Complicated metabolic disorders cause diabetes with high blood glucose level. The secretion of insulin may decrease with a decrease in pancreatic β cell mass or function disturbances of β cells (30). The liver cells are more resistant than the muscle tissue and the fats. Insulin resistance in liver cells results in impaired glycogen synthesis and a failure to suppress glucose production (31). So, we used HepG2, a human hepatoma cell line, with high concentration of insulin (2×10-6 M) to establish an insulin-resistant cell model, which expressed an insensitive response to normal-concentration insulin (10-9 M). Table 2 showed high-concentration insulin-treated HepG2 cells suffered an obvious glucose consumption decrease compared with the normal cells (ap < 0.01), indicating the insulin-resistant model was simulated successfully in-vitro.
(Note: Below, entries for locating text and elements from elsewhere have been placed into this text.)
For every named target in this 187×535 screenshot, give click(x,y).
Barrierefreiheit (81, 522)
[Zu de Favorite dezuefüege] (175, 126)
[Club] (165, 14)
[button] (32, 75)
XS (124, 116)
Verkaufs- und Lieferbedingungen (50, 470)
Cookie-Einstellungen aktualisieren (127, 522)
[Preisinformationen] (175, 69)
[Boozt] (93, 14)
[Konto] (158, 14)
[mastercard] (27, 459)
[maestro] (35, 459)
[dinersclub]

After the liver cells were treated with NA and AA for 24 h, the glucose consumption increased at the concentrations from 0.05 to 1 μg/mL. The results suggest that NA can increase the glucose consumption significantly of insulin-resistant cells compared with the model control cells (*p < 0.05). Insulin-resistant cells were more sensitive to NA than to the AA. However, the purified fractions of NA and AA have no hypoglycemic activity in-vitro. It has been reported that anemarans A, B, C and D and many other polysaccharides could decrease of blood glucose in-vivo (1). However, the total neutral anemarans showed significant hypoglycemic activity, which is different from the results reported above (1).

Table 2

Hypoglycemic effects of anemarans were evaluated by sensitivity assay of NA and AA to exogenous insulin in insulin-resistant HepG2 cells

Treatment	Concentration (μg/mL)	Glucose consumption (mmol/L)
Normal Control	0	6.82±0.24
Diabetic Control	0	4.35±0.05
NA	1	6.43±0.98*a
	0.5	6.03±0.29*a
	0.1	5.66±1.01*a
	0.05	5.38±0.84
AA	1	5.33±0.87
	0.5	4.73±0.12
	0.1	4.47±0.18
	0.05	4.39±0.13

ap < 0.01: normal control (without insulin and anemaran treatment); *p < 0.05: Diabetic control (without anemaran treatment).

Conclusions

Previous studies have indicated that anemarans A, B, C and D show hypoglycemic effect. In this study, the isolation process of anemarans was investigated and the optimum isolation condition of extracting anemarans from Rhizome Anemarrhena was obtained. Neutral and acid anemarans nearly did not inhibit growth inhibition of HepG2 cells. It was demonstrated that neutral anemarans (NA) exhibited higher hypoglycemic effect than acid anemarans (AA). According to our purification experiment, five different polysaccharide fractions, NA-1, NA-2, NA-3, AA-1 and AA-2, were obtained. SEM result showed that neutral fractions, NA-1 and AA-1 have smaller particles adhered to the granule surface than acid fractions. According to FT-IR, the peaks at about 873 cm-1 revealed β-galactan mainly observed in NA-1 and NA-3. Further investigations need to be carried out to check the activity of each fraction of purified anemaran.